*Task brief*: Print the line that contains "Image resolution: width=1568" and every line that follows it in the data below, ending with the final line; include nothing else.

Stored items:
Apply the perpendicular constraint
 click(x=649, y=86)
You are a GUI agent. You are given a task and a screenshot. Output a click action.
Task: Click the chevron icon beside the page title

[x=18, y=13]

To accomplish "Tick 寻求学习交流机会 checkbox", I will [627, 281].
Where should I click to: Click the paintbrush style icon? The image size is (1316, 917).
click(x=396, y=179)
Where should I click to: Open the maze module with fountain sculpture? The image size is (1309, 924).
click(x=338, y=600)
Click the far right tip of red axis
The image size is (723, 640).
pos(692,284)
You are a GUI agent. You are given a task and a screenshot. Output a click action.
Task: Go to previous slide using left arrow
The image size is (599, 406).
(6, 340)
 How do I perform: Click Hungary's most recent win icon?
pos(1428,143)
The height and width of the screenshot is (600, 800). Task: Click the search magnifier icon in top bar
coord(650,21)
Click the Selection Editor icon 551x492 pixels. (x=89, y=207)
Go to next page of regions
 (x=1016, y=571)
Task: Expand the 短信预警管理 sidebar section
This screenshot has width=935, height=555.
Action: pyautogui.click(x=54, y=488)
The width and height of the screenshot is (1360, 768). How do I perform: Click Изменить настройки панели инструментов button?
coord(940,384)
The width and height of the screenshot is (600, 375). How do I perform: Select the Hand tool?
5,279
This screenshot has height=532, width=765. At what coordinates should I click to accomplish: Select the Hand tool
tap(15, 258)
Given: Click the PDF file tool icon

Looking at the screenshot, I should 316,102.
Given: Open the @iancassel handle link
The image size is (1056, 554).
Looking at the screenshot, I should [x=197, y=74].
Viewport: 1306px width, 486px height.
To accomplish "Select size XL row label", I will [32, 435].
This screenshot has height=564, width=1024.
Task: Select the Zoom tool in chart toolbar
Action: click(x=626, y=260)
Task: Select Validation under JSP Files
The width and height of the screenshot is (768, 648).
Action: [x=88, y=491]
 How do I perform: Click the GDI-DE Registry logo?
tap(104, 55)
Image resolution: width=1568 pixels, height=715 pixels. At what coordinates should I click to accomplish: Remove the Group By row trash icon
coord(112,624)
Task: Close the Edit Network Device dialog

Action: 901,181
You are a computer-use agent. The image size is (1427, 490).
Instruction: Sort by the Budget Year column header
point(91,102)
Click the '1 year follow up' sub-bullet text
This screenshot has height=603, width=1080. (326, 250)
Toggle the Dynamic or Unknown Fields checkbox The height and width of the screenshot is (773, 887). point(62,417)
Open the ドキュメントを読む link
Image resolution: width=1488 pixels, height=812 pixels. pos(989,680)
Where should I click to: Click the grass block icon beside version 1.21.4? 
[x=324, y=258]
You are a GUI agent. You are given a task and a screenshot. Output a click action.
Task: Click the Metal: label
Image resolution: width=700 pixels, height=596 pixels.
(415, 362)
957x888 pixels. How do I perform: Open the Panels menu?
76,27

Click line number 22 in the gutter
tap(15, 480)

*Solution for this problem*:
Image resolution: width=1568 pixels, height=715 pixels. At what coordinates should I click to accomplish: Remove the Group By row trash icon
coord(112,624)
Task: Close the Edit Network Device dialog

Action: 901,181
You are a computer-use agent. The image size is (1427, 490).
Instruction: Sort by the Budget Year column header
point(91,102)
Click the '1 year follow up' sub-bullet text
This screenshot has height=603, width=1080. (326, 250)
Toggle the Dynamic or Unknown Fields checkbox The height and width of the screenshot is (773, 887). point(62,417)
Open the ドキュメントを読む link
Image resolution: width=1488 pixels, height=812 pixels. pos(989,680)
Where should I click to: Click the grass block icon beside version 1.21.4? 
[x=324, y=258]
You are a GUI agent. You are given a task and a screenshot. Output a click action.
Task: Click the Metal: label
Image resolution: width=700 pixels, height=596 pixels.
(415, 362)
957x888 pixels. How do I perform: Open the Panels menu?
76,27

Click line number 22 in the gutter
tap(15, 480)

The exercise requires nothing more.